--- start ---

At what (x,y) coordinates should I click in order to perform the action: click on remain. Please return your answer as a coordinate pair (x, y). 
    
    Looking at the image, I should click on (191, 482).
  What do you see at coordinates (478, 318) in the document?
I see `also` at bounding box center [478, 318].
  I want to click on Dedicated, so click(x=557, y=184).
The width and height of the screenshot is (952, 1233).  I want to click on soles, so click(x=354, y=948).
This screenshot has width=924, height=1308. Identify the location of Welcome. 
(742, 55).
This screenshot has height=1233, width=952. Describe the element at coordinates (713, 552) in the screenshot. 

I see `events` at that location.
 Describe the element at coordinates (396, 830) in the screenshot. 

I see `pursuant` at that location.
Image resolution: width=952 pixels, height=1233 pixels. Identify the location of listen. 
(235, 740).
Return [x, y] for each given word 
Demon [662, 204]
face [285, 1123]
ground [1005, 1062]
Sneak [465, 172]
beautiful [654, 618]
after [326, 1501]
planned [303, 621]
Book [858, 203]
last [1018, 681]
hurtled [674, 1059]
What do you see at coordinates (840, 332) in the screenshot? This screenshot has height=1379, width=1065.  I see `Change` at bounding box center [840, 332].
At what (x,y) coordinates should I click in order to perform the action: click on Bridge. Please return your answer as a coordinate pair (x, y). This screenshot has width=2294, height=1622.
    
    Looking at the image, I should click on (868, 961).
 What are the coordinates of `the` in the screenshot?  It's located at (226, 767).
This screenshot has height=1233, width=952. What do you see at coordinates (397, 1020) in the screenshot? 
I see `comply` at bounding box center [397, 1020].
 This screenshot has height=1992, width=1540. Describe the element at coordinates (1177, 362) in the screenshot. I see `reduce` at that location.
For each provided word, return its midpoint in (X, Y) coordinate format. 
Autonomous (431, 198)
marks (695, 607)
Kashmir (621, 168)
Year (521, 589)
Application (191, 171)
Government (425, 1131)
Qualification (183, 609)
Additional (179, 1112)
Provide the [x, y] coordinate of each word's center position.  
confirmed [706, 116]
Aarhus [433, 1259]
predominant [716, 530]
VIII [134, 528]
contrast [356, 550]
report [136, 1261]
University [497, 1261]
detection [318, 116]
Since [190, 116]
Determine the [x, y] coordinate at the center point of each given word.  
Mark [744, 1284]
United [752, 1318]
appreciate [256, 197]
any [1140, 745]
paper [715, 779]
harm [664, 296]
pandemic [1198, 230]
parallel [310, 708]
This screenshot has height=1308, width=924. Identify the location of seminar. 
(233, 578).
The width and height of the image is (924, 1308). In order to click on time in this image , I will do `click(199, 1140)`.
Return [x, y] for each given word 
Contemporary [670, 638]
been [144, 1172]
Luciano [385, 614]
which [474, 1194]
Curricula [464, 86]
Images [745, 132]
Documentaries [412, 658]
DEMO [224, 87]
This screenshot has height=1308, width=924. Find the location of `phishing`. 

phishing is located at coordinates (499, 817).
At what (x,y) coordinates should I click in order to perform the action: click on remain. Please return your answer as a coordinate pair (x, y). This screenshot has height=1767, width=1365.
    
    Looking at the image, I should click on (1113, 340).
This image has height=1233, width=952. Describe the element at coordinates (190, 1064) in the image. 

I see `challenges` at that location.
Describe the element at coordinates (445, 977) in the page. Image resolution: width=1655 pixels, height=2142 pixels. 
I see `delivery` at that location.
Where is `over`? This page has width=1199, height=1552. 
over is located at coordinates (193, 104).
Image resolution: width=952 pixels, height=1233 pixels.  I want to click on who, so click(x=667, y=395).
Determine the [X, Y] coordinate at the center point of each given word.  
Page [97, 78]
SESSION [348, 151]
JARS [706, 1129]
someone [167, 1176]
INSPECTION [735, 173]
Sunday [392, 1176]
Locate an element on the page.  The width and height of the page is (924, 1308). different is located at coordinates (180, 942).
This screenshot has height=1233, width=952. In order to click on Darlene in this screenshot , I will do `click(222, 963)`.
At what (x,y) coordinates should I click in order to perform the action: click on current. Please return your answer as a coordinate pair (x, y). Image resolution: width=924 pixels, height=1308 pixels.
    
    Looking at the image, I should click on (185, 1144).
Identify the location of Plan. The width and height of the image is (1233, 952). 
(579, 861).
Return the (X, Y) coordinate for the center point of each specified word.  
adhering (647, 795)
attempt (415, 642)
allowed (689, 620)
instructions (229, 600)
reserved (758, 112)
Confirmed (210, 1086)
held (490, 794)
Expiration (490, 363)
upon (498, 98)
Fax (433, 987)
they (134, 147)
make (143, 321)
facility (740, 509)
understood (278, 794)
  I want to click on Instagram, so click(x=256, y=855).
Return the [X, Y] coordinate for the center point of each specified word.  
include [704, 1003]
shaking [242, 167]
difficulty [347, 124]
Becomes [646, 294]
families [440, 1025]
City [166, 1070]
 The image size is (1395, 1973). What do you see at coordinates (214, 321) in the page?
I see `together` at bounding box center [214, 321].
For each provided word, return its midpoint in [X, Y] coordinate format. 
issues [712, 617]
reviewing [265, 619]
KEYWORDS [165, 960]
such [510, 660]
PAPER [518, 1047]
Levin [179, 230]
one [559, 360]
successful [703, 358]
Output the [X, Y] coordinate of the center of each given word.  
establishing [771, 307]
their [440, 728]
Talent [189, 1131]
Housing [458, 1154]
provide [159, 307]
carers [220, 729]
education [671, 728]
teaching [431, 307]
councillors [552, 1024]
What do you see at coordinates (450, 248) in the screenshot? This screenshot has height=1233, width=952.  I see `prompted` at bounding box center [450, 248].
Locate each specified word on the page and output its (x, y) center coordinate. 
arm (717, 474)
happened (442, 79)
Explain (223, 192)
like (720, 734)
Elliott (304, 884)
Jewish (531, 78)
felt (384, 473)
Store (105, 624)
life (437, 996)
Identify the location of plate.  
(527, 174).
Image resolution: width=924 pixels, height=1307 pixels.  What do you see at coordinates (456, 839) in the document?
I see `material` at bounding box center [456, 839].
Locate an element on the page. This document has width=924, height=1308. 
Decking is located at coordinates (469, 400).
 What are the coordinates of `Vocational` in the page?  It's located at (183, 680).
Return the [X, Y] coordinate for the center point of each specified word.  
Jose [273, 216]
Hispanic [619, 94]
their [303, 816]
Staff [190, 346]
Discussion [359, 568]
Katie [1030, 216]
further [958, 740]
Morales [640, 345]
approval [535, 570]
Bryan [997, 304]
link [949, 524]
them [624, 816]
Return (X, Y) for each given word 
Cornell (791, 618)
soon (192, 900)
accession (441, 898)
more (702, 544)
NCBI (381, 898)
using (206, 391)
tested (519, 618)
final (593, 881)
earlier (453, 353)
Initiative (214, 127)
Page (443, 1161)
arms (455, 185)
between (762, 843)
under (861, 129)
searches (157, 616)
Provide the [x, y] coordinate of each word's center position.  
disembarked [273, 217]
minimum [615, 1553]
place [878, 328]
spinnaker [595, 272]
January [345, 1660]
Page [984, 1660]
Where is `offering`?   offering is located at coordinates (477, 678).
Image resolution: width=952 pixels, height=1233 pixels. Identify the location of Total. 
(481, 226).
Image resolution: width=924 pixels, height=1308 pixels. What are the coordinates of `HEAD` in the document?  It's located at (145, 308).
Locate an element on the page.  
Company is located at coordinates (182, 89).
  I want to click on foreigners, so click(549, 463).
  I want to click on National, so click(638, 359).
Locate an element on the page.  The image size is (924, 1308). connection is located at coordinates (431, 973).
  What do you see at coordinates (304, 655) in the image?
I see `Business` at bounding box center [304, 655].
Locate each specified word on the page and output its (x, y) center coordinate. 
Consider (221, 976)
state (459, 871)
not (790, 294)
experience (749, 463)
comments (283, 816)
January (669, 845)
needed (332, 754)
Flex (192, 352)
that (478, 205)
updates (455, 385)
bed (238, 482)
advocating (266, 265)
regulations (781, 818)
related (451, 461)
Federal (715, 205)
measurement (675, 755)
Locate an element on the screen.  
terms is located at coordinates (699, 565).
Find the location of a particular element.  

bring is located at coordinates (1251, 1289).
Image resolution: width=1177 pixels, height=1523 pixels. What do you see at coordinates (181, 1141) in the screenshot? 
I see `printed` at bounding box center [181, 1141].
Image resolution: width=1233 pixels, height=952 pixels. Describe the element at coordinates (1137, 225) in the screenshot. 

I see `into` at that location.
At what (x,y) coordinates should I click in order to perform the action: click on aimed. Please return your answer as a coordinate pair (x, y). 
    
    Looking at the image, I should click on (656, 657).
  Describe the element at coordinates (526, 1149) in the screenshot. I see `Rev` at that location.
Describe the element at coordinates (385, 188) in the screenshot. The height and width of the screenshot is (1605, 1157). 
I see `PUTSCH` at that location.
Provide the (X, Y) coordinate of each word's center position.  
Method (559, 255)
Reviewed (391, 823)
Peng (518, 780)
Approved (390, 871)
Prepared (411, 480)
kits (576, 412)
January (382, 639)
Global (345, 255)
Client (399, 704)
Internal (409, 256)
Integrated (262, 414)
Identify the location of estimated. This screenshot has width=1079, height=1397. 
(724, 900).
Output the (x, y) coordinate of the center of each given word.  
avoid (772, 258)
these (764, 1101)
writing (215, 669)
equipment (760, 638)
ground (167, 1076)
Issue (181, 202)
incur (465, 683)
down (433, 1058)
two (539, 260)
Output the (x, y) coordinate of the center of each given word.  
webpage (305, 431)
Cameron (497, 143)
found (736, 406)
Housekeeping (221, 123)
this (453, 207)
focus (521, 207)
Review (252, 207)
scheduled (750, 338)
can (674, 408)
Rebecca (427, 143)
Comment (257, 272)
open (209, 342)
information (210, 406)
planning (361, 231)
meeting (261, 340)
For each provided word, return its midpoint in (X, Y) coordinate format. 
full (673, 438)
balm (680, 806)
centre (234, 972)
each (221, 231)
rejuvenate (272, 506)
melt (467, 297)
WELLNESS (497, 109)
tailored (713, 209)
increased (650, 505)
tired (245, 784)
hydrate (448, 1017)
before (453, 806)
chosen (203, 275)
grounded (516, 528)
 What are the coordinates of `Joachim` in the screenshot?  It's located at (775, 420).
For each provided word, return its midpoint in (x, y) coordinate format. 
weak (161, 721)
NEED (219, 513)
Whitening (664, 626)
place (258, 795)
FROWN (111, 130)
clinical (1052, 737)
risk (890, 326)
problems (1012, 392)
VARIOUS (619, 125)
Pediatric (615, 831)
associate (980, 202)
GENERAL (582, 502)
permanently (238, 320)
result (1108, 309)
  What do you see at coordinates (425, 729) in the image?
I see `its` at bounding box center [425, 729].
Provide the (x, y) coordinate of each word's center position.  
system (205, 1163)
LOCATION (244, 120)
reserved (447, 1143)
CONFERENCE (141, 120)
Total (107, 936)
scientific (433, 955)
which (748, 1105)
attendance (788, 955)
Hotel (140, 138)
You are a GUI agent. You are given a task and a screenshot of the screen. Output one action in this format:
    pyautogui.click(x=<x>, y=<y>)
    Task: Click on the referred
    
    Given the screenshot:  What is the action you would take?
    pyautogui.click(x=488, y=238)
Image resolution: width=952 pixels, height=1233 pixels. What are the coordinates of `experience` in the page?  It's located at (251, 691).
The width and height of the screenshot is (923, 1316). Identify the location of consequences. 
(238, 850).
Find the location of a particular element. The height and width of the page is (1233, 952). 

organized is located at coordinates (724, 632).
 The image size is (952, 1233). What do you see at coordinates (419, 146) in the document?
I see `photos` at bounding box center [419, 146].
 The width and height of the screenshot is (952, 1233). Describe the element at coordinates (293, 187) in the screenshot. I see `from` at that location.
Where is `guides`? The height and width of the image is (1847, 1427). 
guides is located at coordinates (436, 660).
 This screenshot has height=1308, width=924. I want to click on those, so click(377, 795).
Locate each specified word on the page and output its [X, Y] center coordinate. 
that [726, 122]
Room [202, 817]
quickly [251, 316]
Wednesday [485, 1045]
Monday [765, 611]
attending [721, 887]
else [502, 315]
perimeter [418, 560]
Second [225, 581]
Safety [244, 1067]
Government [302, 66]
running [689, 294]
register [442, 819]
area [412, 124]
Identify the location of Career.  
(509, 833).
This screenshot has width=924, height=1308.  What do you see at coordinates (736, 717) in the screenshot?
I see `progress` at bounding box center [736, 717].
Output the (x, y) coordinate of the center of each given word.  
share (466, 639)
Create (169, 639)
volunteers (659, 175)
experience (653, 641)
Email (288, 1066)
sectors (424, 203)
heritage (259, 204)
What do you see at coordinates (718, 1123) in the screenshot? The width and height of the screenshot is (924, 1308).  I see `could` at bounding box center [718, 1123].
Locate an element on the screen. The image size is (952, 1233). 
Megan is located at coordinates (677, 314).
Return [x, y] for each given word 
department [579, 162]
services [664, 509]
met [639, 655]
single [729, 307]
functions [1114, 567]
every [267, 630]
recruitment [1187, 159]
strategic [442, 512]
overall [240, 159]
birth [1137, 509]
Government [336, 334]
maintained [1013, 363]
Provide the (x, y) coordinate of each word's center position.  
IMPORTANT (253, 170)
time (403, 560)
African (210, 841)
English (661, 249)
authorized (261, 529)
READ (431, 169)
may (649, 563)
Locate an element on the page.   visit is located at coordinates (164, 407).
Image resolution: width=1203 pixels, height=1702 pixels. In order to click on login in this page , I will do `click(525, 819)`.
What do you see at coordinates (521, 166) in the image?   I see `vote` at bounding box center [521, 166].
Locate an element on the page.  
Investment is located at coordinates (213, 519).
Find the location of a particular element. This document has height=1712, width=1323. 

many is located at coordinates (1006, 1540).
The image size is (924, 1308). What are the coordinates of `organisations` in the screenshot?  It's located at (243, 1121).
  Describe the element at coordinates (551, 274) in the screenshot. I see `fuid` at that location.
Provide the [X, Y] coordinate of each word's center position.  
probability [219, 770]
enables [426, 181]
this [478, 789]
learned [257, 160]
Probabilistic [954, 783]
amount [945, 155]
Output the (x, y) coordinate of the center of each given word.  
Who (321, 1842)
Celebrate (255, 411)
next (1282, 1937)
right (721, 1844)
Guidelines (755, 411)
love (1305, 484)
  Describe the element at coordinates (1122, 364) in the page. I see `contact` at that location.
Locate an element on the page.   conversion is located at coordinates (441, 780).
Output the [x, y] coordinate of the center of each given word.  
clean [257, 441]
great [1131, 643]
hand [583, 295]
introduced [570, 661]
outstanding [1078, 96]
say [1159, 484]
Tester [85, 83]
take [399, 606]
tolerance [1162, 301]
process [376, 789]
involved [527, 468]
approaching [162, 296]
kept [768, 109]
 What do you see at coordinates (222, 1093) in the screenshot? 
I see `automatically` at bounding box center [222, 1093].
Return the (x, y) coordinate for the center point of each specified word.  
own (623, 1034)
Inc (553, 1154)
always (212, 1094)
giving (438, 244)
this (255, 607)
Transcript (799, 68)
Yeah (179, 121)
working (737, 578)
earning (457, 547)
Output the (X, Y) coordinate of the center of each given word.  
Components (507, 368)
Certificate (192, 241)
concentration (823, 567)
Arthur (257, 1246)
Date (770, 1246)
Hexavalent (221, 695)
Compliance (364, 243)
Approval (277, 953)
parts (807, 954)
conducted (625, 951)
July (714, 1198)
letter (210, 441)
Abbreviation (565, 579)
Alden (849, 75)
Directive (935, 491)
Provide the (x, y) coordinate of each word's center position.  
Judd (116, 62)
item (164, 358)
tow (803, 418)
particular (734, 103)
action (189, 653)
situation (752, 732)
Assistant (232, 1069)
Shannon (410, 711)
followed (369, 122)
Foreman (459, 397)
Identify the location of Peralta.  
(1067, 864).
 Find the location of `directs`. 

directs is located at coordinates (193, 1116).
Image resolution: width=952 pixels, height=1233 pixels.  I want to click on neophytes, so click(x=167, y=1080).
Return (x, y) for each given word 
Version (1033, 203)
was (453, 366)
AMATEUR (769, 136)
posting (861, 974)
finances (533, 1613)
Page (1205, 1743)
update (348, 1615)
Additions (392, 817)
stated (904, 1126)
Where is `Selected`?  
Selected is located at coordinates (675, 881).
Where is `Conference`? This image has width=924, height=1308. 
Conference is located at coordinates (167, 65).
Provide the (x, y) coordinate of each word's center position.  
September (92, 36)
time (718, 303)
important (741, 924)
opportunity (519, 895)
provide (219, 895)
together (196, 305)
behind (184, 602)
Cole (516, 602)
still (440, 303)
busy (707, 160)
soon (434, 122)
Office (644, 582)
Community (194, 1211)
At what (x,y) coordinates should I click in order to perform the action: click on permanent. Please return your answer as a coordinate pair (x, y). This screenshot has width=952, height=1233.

--- end ---

* [Exercise details]:
Copy every line of the rows above that contains the string "remain", matching case exactly.

* [In response]:
At what (x,y) coordinates should I click in order to perform the action: click on remain. Please return your answer as a coordinate pair (x, y). 
At what (x,y) coordinates should I click in order to perform the action: click on remain. Please return your answer as a coordinate pair (x, y). This screenshot has height=1767, width=1365.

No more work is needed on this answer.